### What you will do
Can you quote the material verbatim, beginning with the line that contains "Where should I click to: Select" and continuing through the line that contains "click(x=253, y=151)", with both of those lines included?

### Stored data
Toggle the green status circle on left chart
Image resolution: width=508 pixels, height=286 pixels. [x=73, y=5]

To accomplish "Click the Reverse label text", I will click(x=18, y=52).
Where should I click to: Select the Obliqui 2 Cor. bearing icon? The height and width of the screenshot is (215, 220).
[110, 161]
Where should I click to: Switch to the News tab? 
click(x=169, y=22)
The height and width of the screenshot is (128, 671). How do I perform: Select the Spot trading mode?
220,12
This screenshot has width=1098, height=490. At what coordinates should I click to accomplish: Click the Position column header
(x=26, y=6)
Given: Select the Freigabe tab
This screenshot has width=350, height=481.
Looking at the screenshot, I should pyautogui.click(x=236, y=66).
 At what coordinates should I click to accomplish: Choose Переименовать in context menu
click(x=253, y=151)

--

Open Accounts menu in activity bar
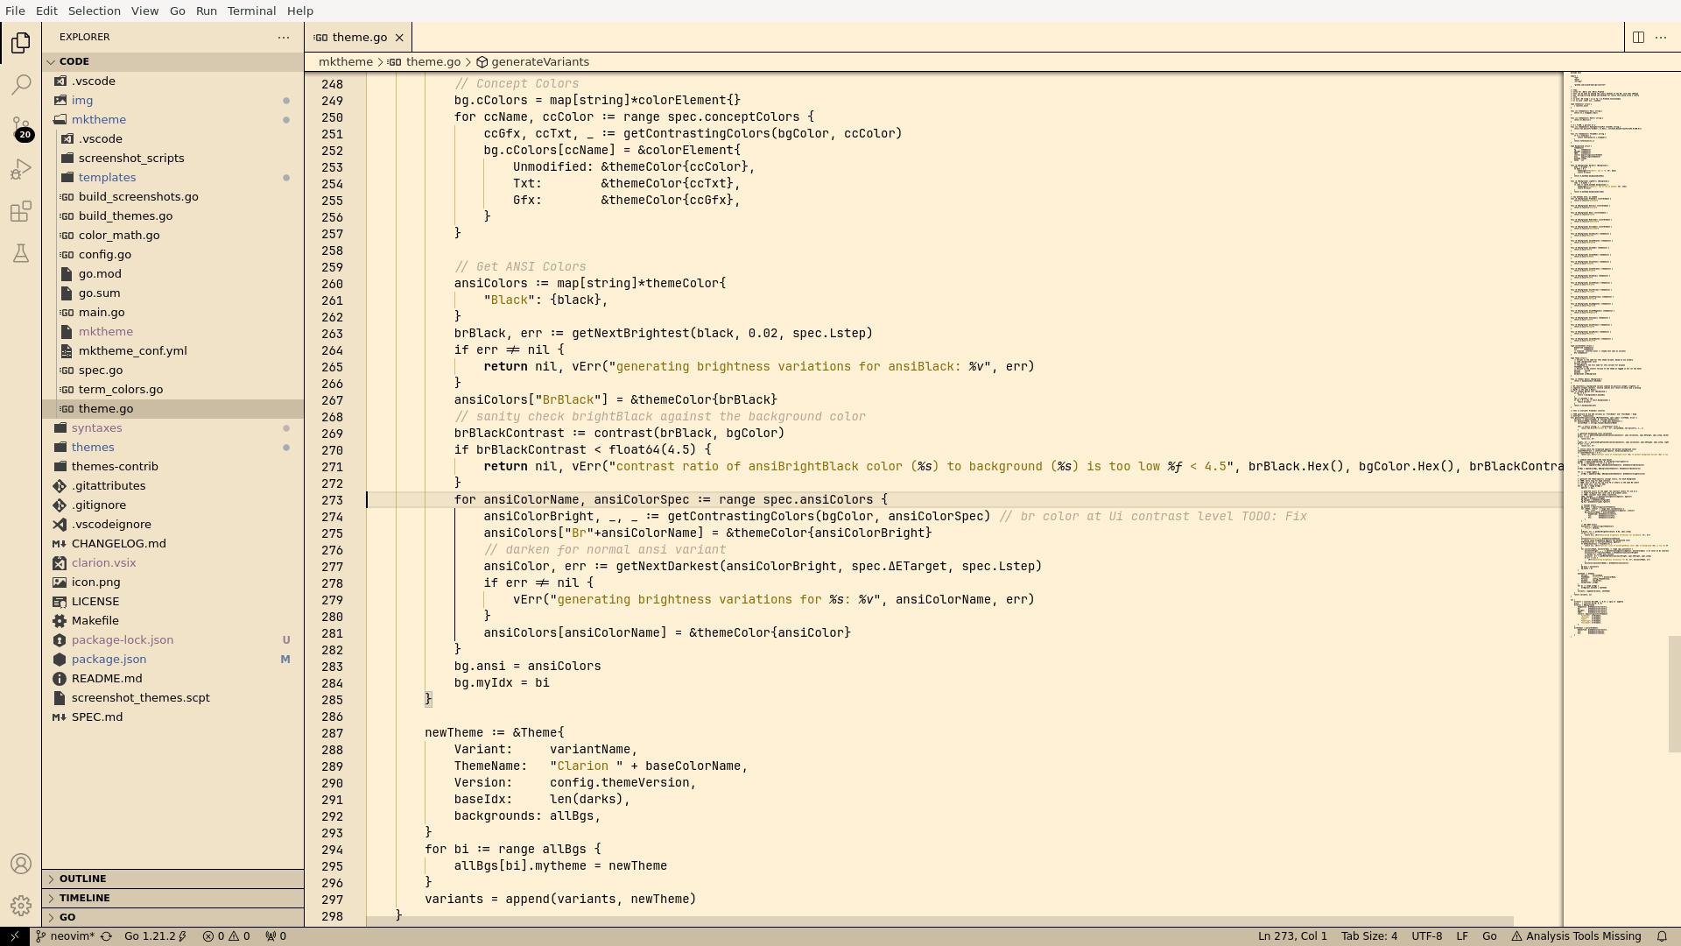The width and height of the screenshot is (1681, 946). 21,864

### Answer to the exercise
Where should I click to: Select the Obliqui 2 Cor. bearing icon? The height and width of the screenshot is (215, 220).
[110, 161]
Where should I click to: Switch to the News tab? 
click(x=169, y=22)
The height and width of the screenshot is (128, 671). How do I perform: Select the Spot trading mode?
220,12
This screenshot has width=1098, height=490. At what coordinates should I click to accomplish: Click the Position column header
(x=26, y=6)
Given: Select the Freigabe tab
This screenshot has width=350, height=481.
Looking at the screenshot, I should pyautogui.click(x=236, y=66).
 At what coordinates should I click to accomplish: Choose Переименовать in context menu
click(x=253, y=151)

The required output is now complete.